Rimini, 1 ottobre 2024 – Mamma Tonina, che non ha mai smesso di combattere per la verità, lo va ripetendo da vent’anni: “Marco è morto di fatto il 5 giugno 1999 a Madonna di Campiglio quando è stato squalificato dal Giro d’Italia. L’hanno fregato quel giorno. Da allora non è stato più lui”. Da lì iniziò la fine del Pirata. Fino alla tragedia di Rimini: il campione di Cesenatico fu trovato morto in una stanza dell’hotel Le Rose di Rimini il 14 febbraio 2004, 5 anni dopo i fatti di Madonna di Campiglio.

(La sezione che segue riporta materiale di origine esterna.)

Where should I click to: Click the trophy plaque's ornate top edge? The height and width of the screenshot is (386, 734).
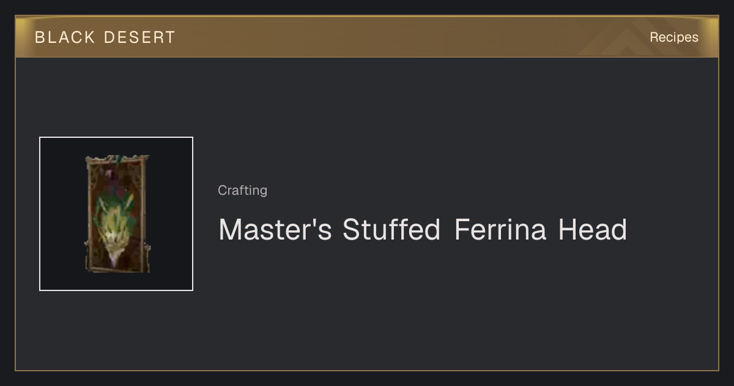pyautogui.click(x=117, y=159)
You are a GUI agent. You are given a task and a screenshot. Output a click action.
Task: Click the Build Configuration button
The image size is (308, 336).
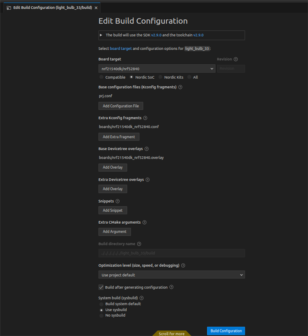pyautogui.click(x=226, y=331)

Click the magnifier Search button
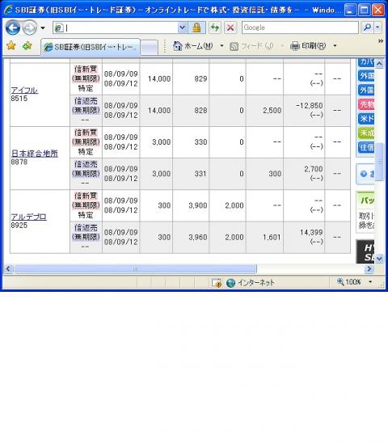click(367, 27)
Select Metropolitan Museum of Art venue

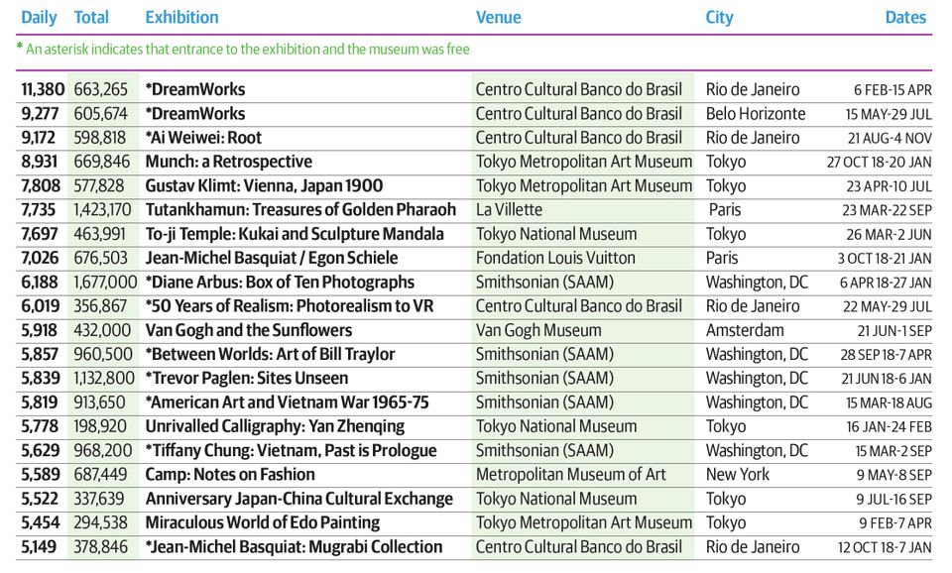pos(570,475)
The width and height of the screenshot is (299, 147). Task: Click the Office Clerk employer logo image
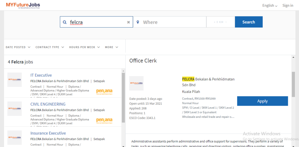coord(136,83)
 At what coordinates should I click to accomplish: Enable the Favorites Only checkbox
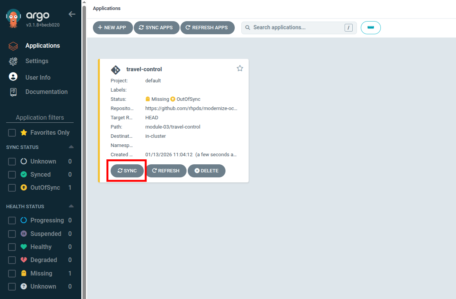[x=11, y=132]
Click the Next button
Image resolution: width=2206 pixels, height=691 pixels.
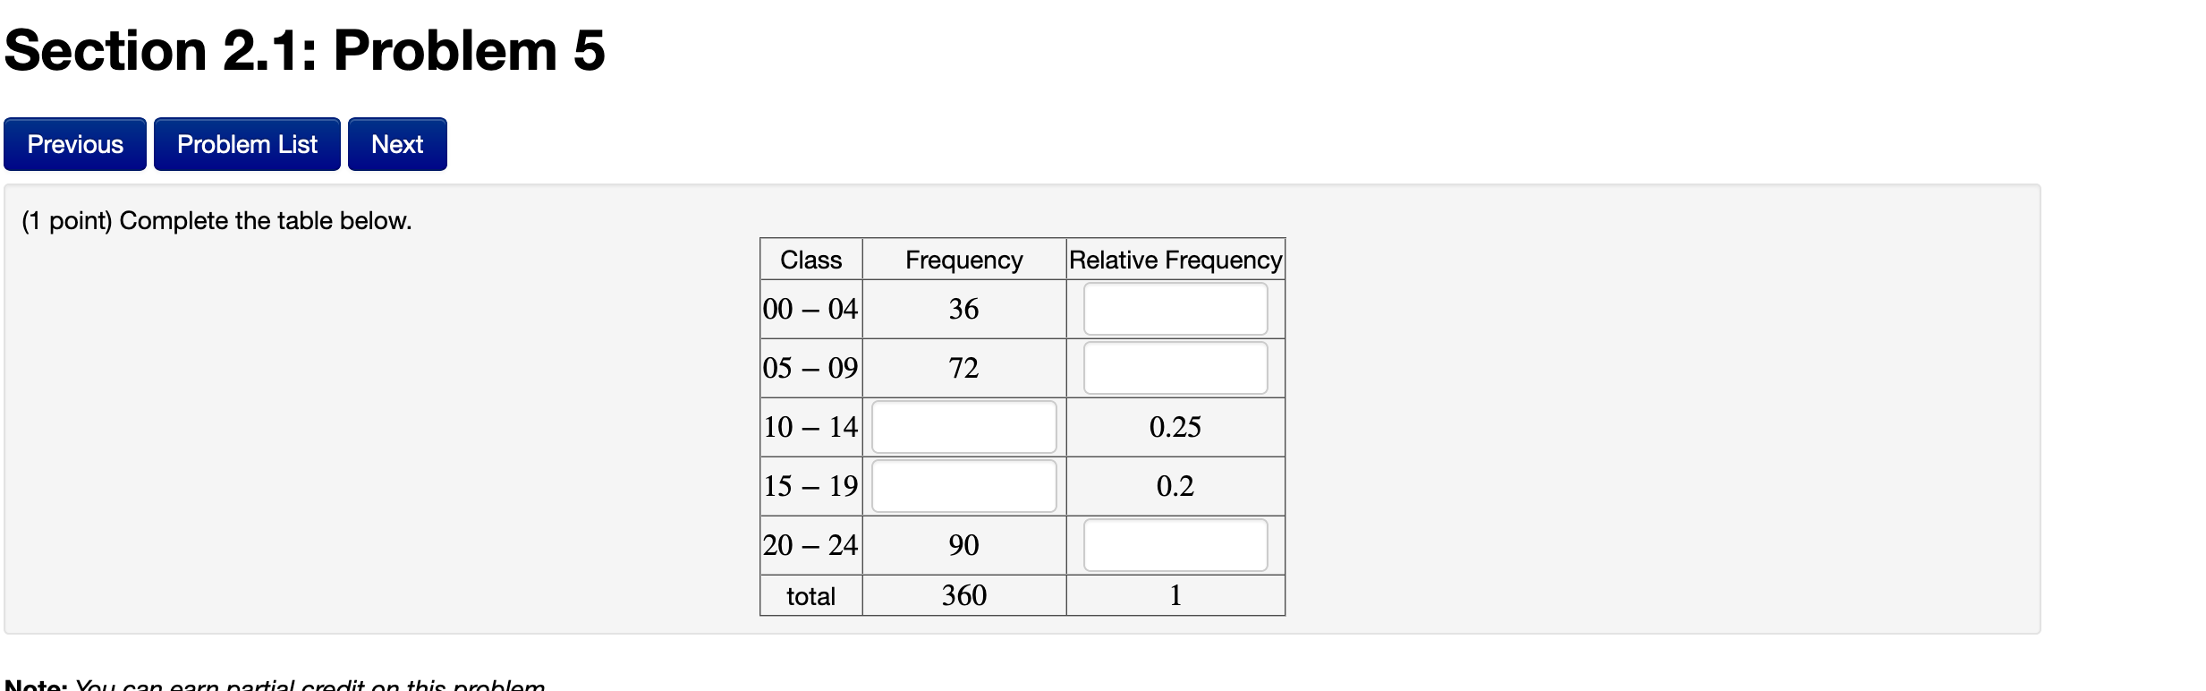click(396, 143)
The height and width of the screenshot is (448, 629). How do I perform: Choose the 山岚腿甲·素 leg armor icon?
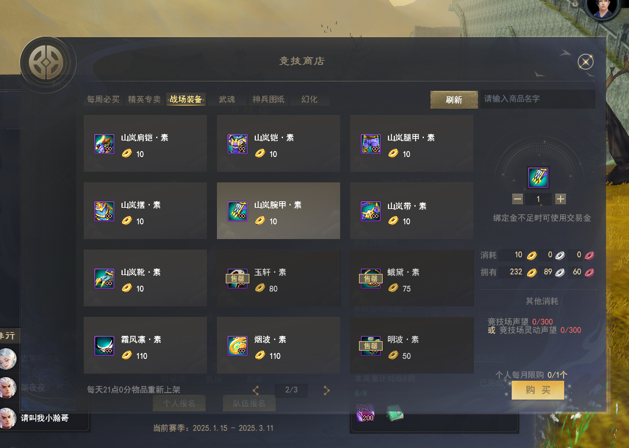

I sospetti e i dubbi sulla morte ’sportiva’ del campione e quella dell’uomo, per l’ennesima volta, tornano a incrociarsi. A luglio la Procura di Trento, dopo l’esposto degli avvocati della famiglia di Pantani, ha riaperto il caso di Madonna di Campiglio con una nuova indagine. Il sostituto procuratore della direzione distrettuale antimafia di Trento, Patrizia Foiera, ha aperto un fascicolo contro ignoti per “associazione a delinquere di stampo mafioso finalizzata alle scommesse clandestine e collegata al decesso di Pantani”.
E sono stati sentiti in questi giorni, come testimoni, anche due agenti in servizio all’epoca alla polizia scientifica, che eseguirono gli accertamenti sulla morte del Pirata a Rimini. Tra questi l’allora assistente capo Maria Teresa Bisogni: “Ci diedero disposizioni affinché io e il collega aspettassimo fuori. Prima entrarono altri nella camera dove morì Marco Pantani. La cosa mi parve strana in quanto sulla scena del fatto su cui si indaga, a mio parere, per primi dovrebbero entrare gli operatori della scientifica opportunamente attrezzati con i calzari, i guanti e le tute”. La Bisogni aveva già rivelato questi particolari nel dicembre 2004, durante la prima indagine sul decesso del Pirata. Raccontando come il magistrato di turno e due poliziotti, arrivati all’hotel Le Rose dopo lei e il collega, chiesero loro di attendere prima di entrare nella stanza D5, dove Pantani era stato trovato morto. E le sue dichiarazioni sono finite poi anche agli atti della commissione parlamentare antimafia sul caso Pantani.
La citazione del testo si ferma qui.